I consider all of these documents to be under copyright. Any use or mention of them should be properly cited. As always, I welcome comments at james.hepokoski@yale.edu.

About this website and blog

Welcome to the JH Archive and blog!  I’m just starting them up today (learning the ropes of how all this works), but let me say a bit about my ideas for, first, the website, and, then, the blog.

My website plan for over the next months–and years–is to build up an archive of downloadable documents culled from the past forty years of teaching, research, and writing. These will include course syllabuses, course PowerPoints, some lecture and seminar notes, professional talks and public lectures, analytical and other formal diagrams, scanned score analyses, published and unpublished writings and handouts, videos, and perhaps much more.  Eventually it might also include newly written professional material that I prefer to make available on the web rather than going through a publisher–getting more things out more quickly without going through the whole publication process. Some of those web-publication items will be “drafts”–or idea-outlines for what could have been developed further into a publishable article–rather than fully polished pieces.

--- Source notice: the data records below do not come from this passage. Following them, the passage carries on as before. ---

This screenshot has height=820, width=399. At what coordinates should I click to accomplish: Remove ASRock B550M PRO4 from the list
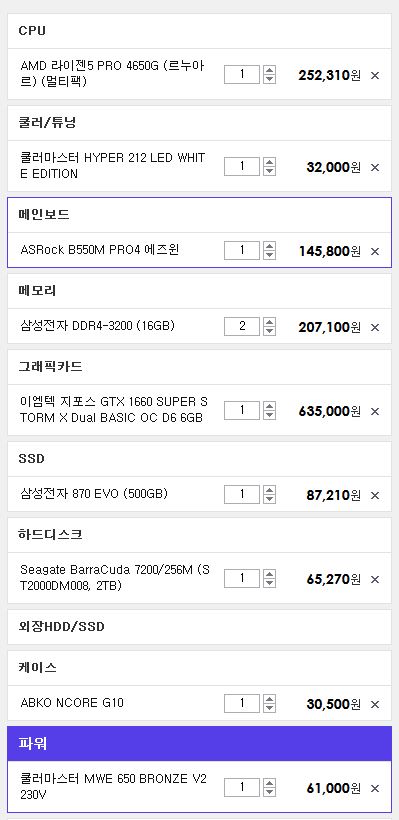pos(374,251)
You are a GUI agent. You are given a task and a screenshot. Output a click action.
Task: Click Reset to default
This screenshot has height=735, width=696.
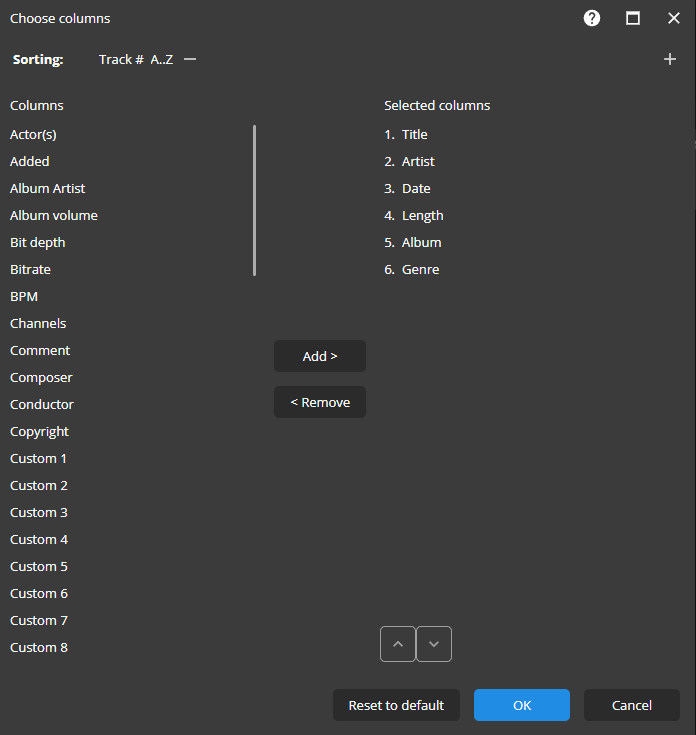(x=396, y=705)
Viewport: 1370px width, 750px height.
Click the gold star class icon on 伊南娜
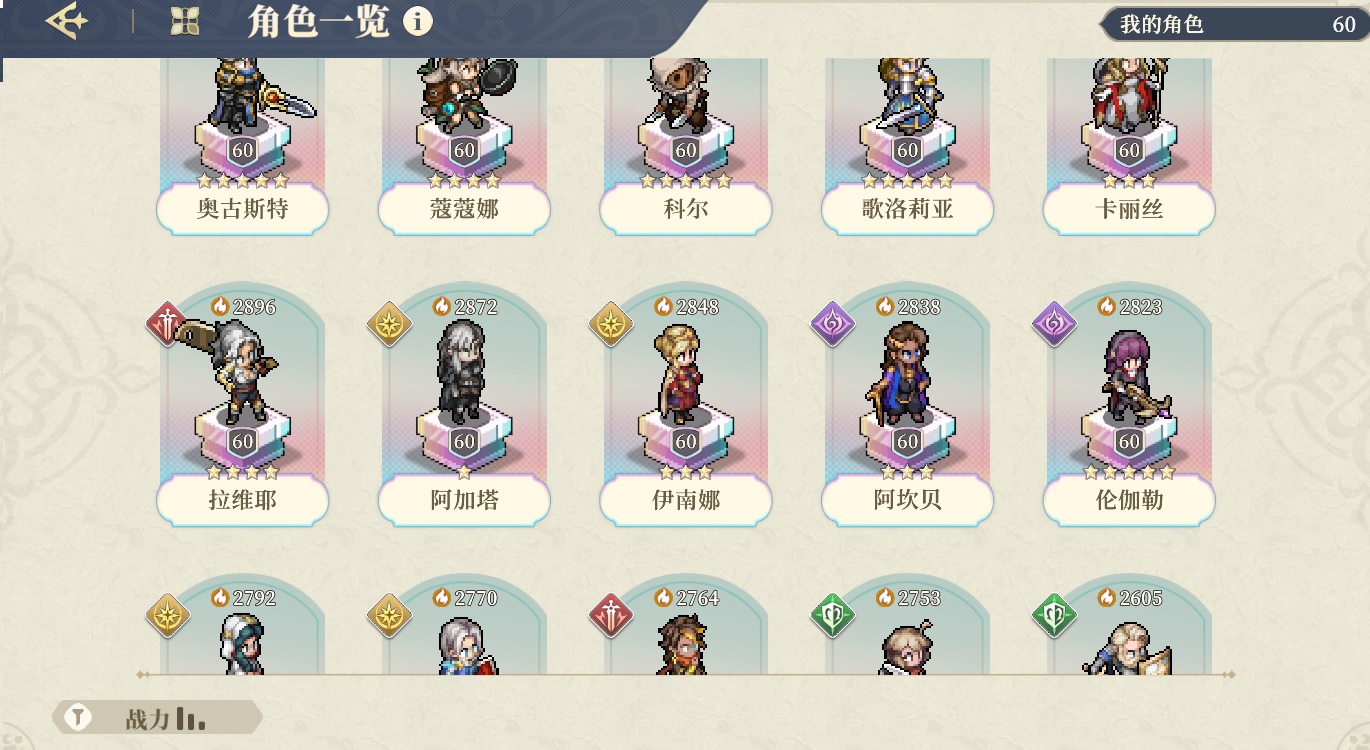click(x=611, y=324)
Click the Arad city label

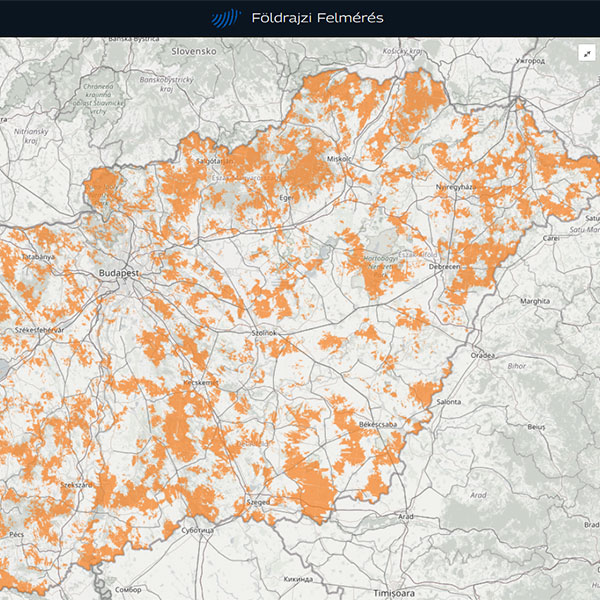tap(405, 516)
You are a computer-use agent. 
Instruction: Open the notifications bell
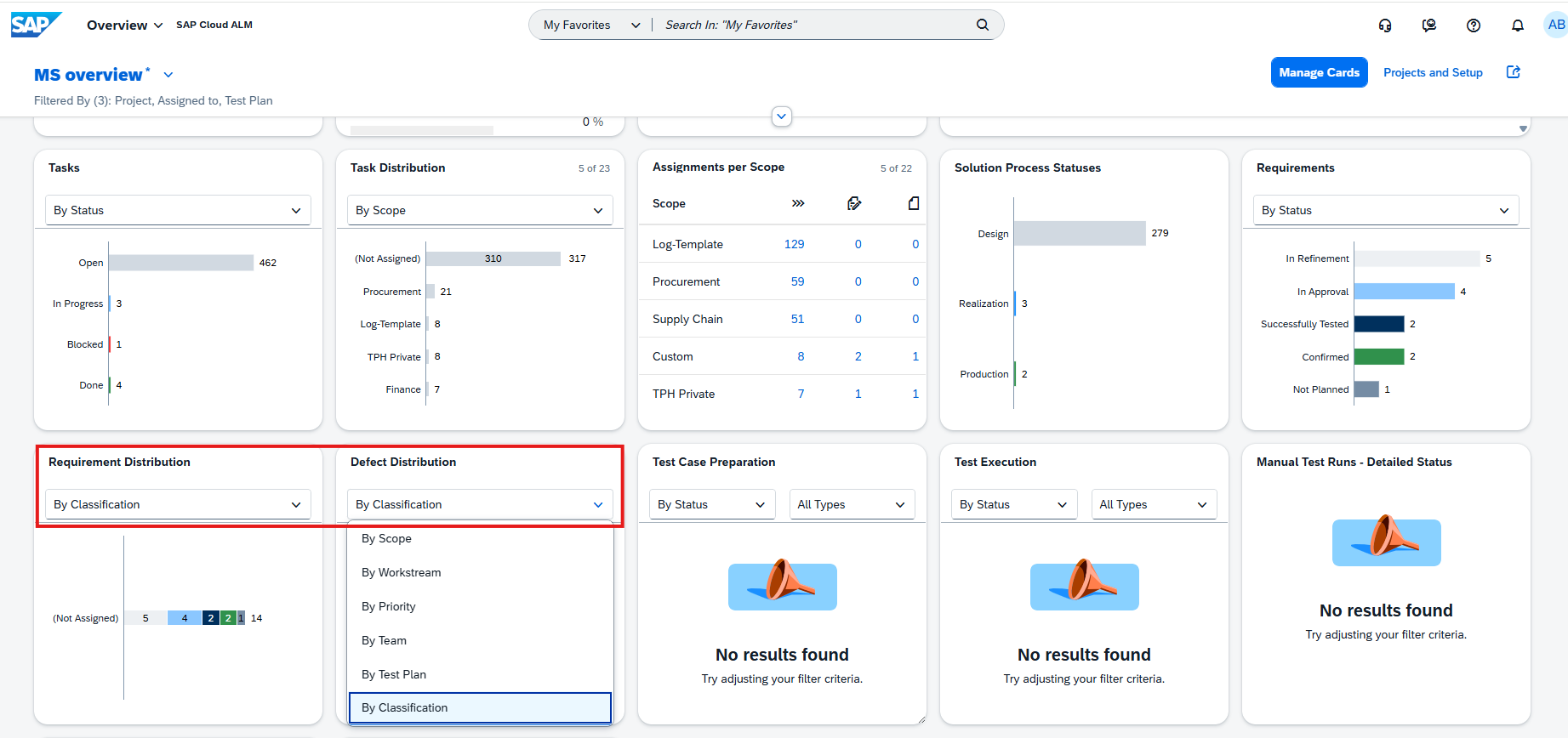point(1518,26)
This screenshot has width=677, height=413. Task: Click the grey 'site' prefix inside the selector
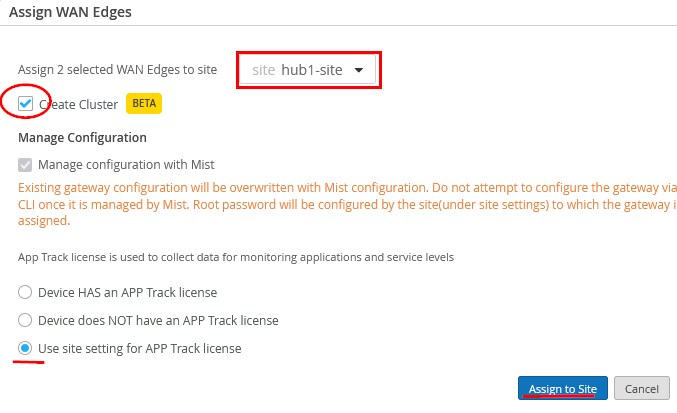262,70
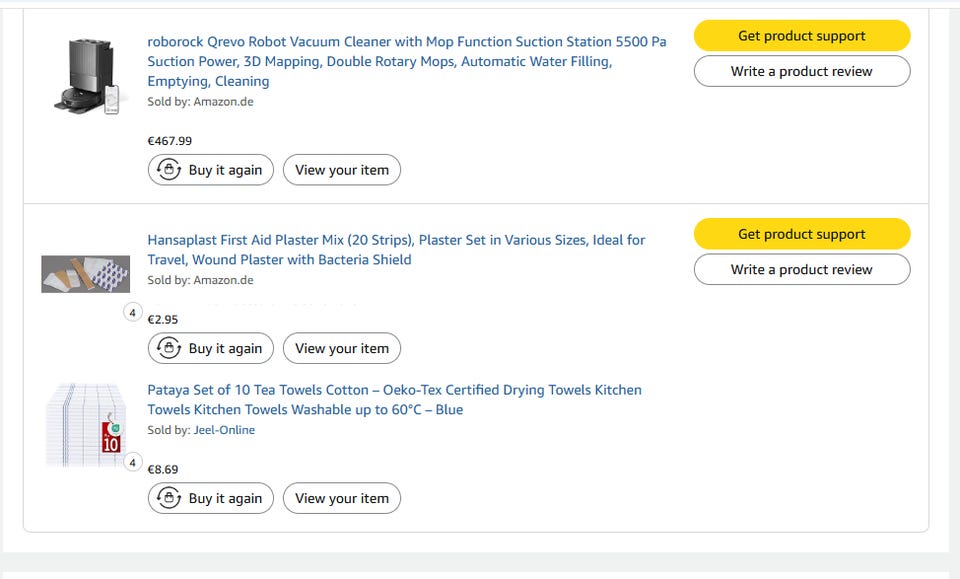Open the Hansaplast plaster product image
Viewport: 960px width, 579px height.
click(x=86, y=274)
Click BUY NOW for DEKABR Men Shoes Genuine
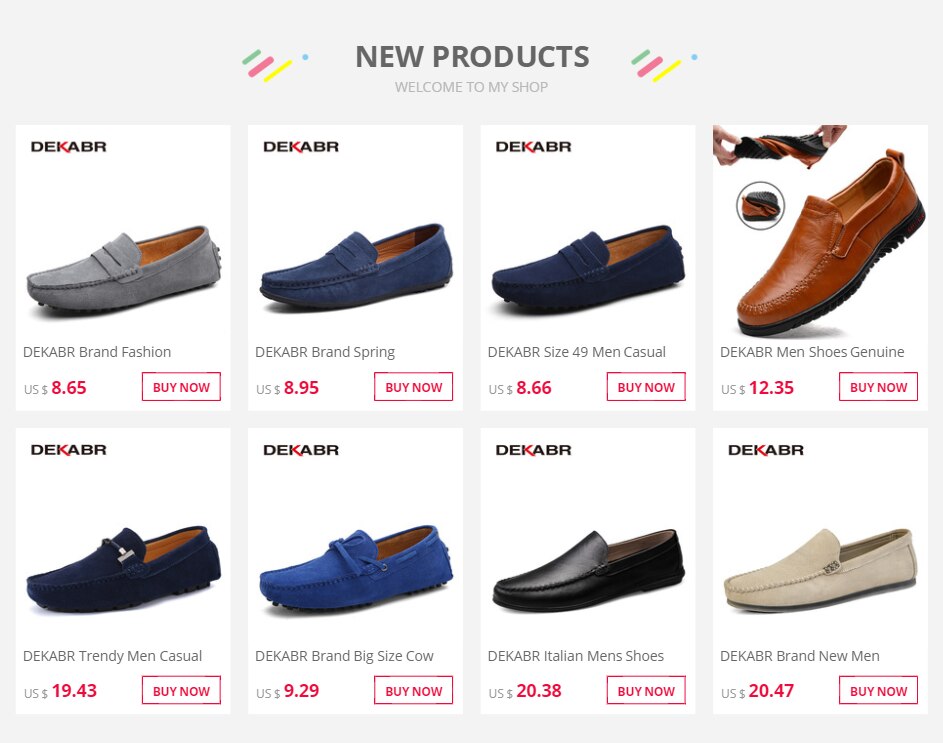The image size is (943, 743). [x=878, y=387]
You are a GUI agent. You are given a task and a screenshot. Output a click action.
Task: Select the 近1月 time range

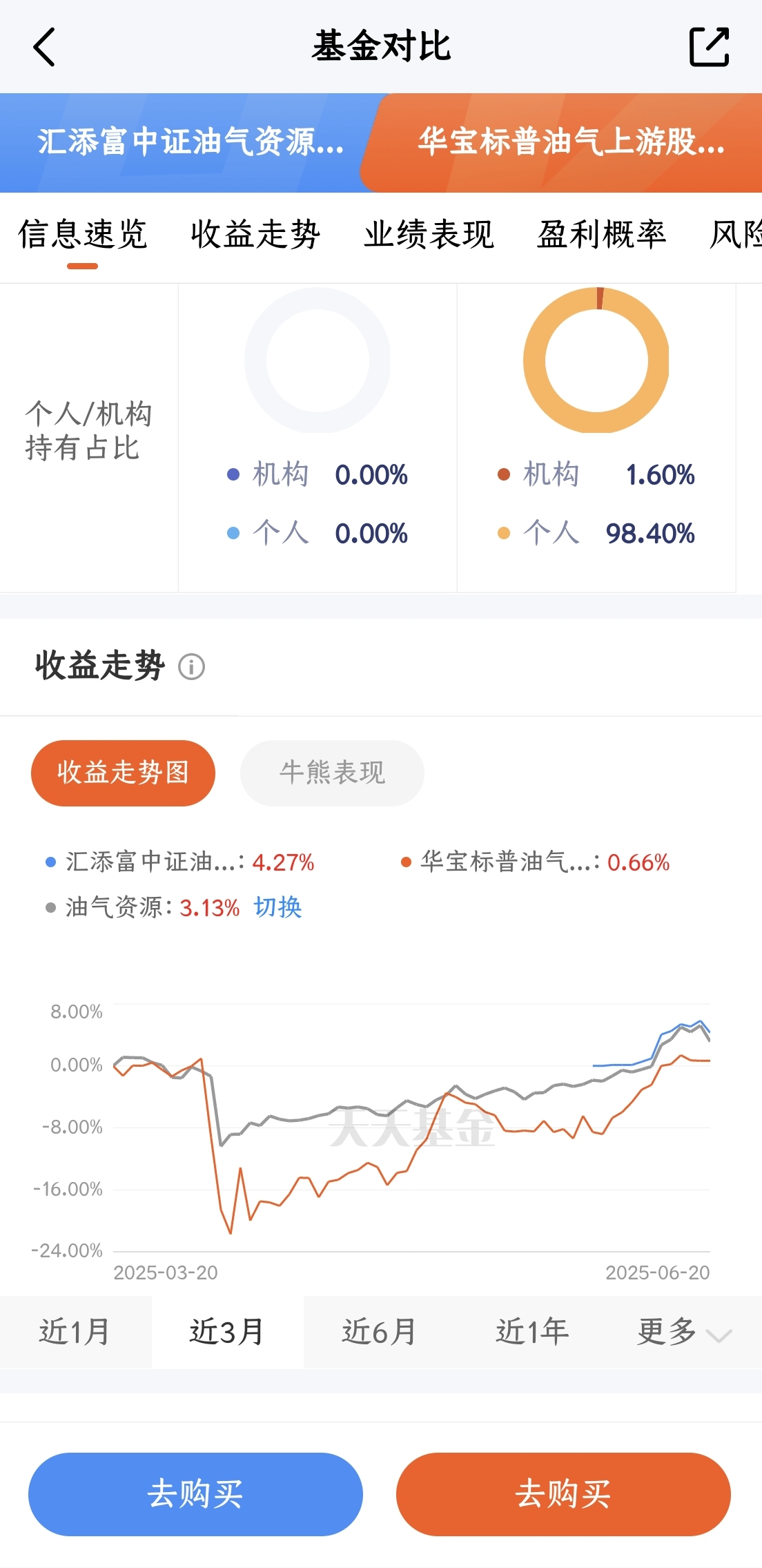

Think of the website as a growing archival collection of “papers” in a research library. But this one is open to the public and houses individual items available as downloads.

I’m hoping that this might be of potential interest to an academic public of professional music scholars and teachers–for whatever use they may wish to make of it.  The only thing I would ask is that if you pursue and publish any of the ideas (or literally use some of the words) that you find here, do acknowledge the source properly.  Otherwise, if it’s, say, a PowerPoint slide selection for our own music history or theory course, feel free to use what you need. (Maybe write me an email to let me know what you’re doing? It would be nice if I could get a sense of this.)

The ongoing and probably intermittent  blog is more informal. I intend it, though, as a site for academic-professional postings: thoughts about musical works or pieces, approaches to scholarship, writing, oral presentation, or study that I have passed on to undergraduate and graduate students in music over the years, other music-related ideas, and so on. The blog, I think, will find its own character as time proceeds.